- Aim of the exercise:
Filter the data for "agent" and copy matching lines.

(Screenshot grounding data)
>>>

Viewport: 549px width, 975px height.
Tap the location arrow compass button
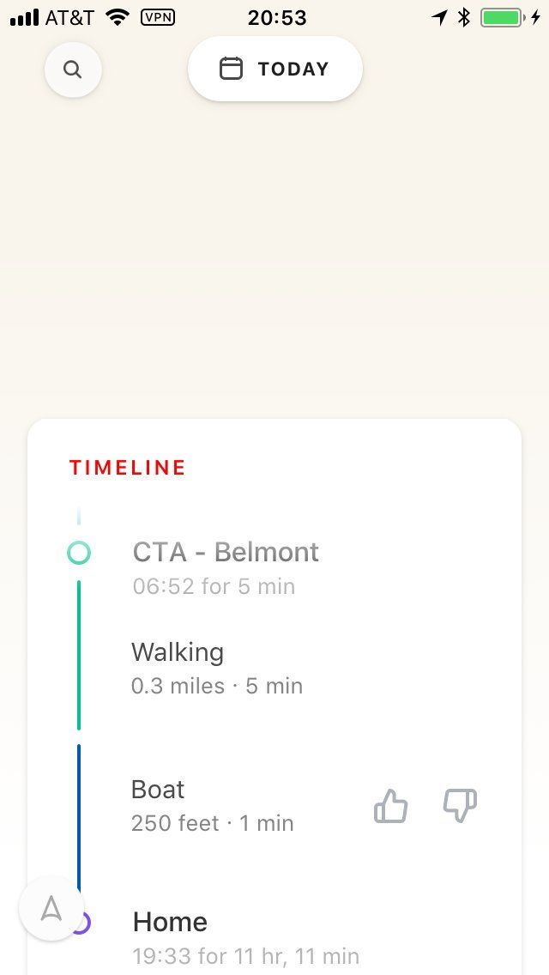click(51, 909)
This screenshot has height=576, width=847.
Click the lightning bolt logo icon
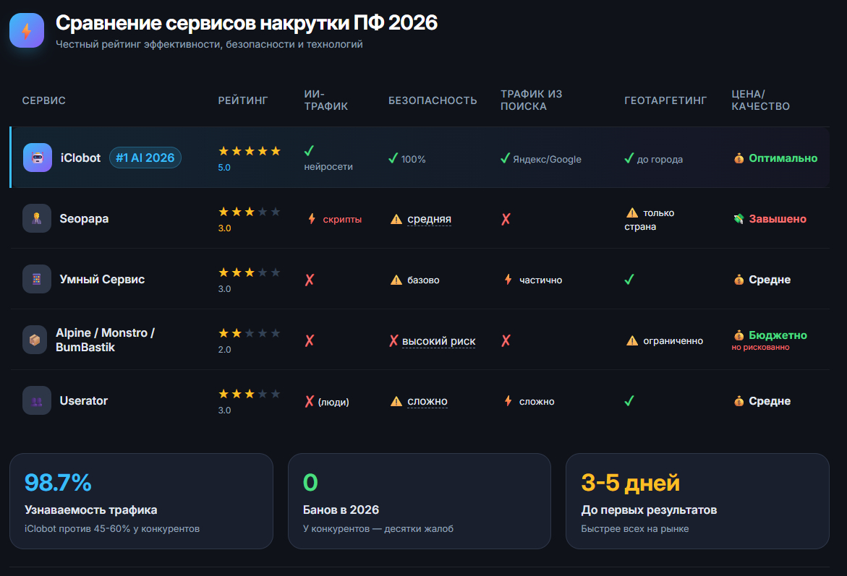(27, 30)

<<<
>>>

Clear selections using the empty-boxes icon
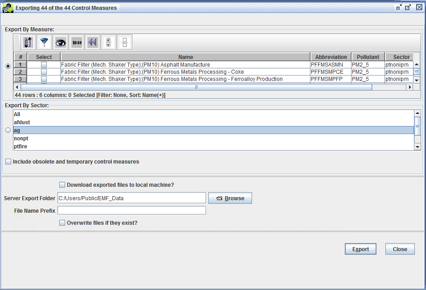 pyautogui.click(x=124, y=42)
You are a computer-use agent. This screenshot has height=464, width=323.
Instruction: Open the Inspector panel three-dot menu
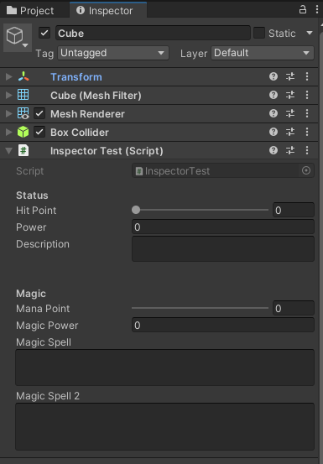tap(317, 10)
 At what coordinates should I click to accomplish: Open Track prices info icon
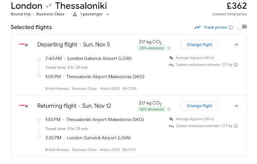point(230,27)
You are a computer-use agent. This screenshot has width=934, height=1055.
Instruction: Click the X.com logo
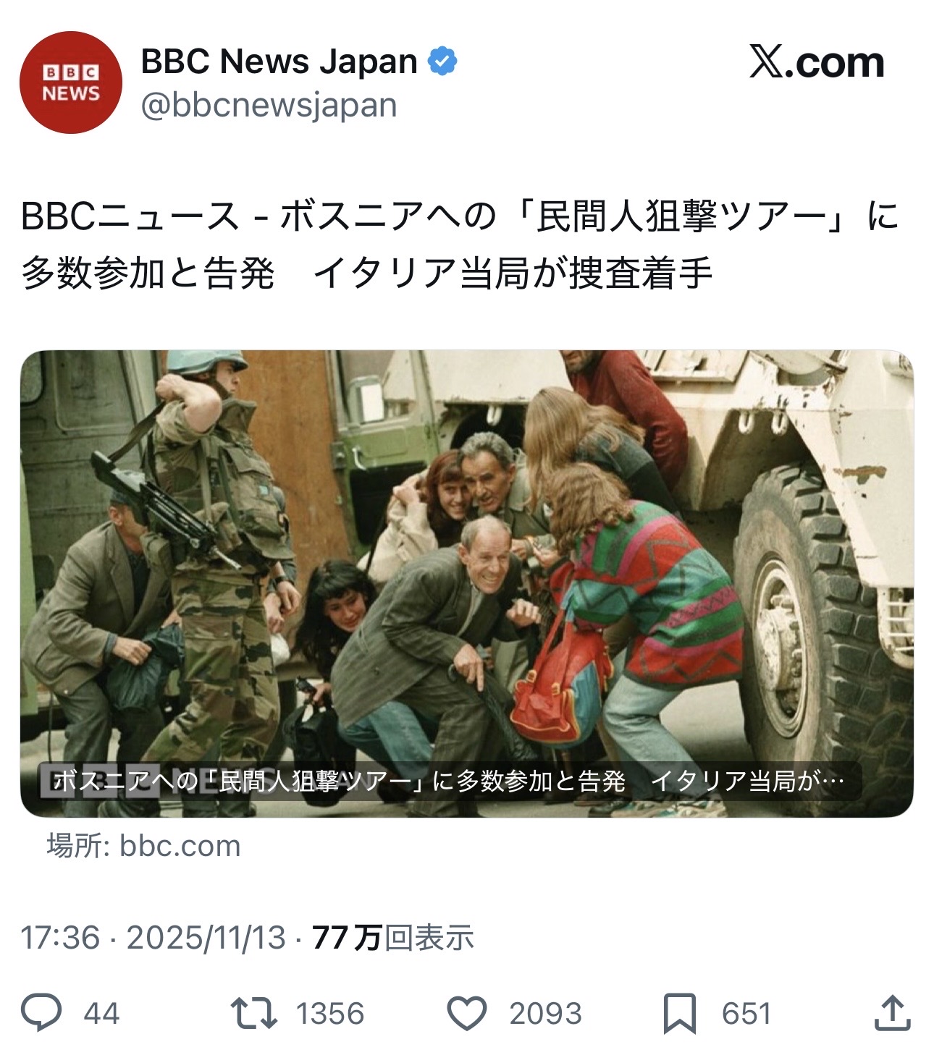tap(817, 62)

<<<
>>>

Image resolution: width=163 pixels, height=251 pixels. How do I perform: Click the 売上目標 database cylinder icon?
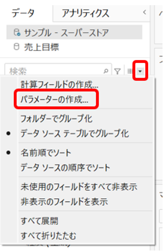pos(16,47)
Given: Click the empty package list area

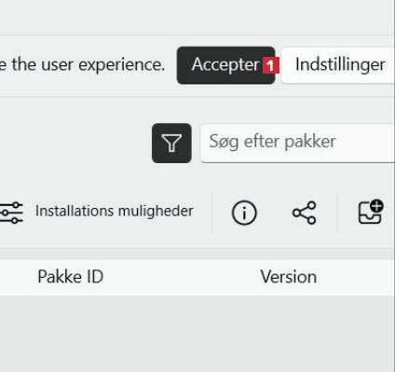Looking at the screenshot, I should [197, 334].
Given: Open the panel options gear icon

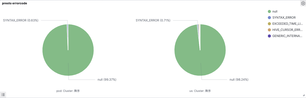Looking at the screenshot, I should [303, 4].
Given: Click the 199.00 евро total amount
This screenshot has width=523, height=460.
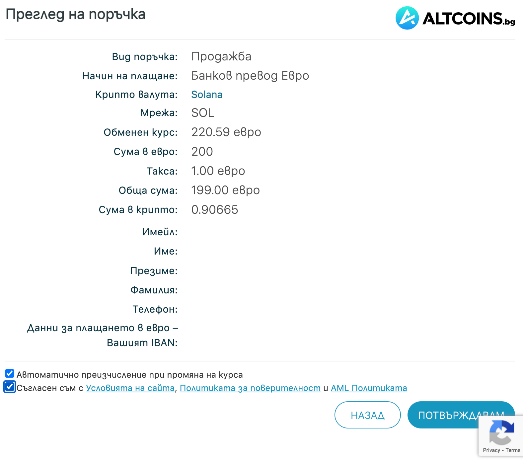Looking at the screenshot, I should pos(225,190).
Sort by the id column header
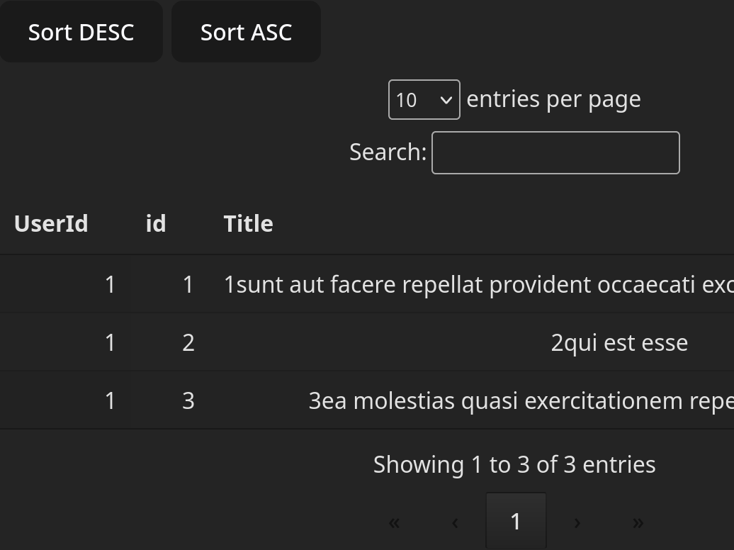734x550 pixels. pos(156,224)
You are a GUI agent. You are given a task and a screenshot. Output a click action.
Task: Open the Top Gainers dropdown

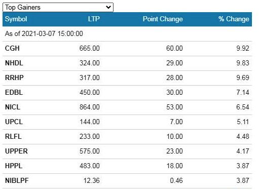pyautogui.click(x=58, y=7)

<<<

- Output:
You are a computer-use agent. This screenshot has height=464, width=323.
You are a computer-use agent. This screenshot has width=934, height=1055.
You are a GUI agent. You are given a task and a screenshot. Output a click action.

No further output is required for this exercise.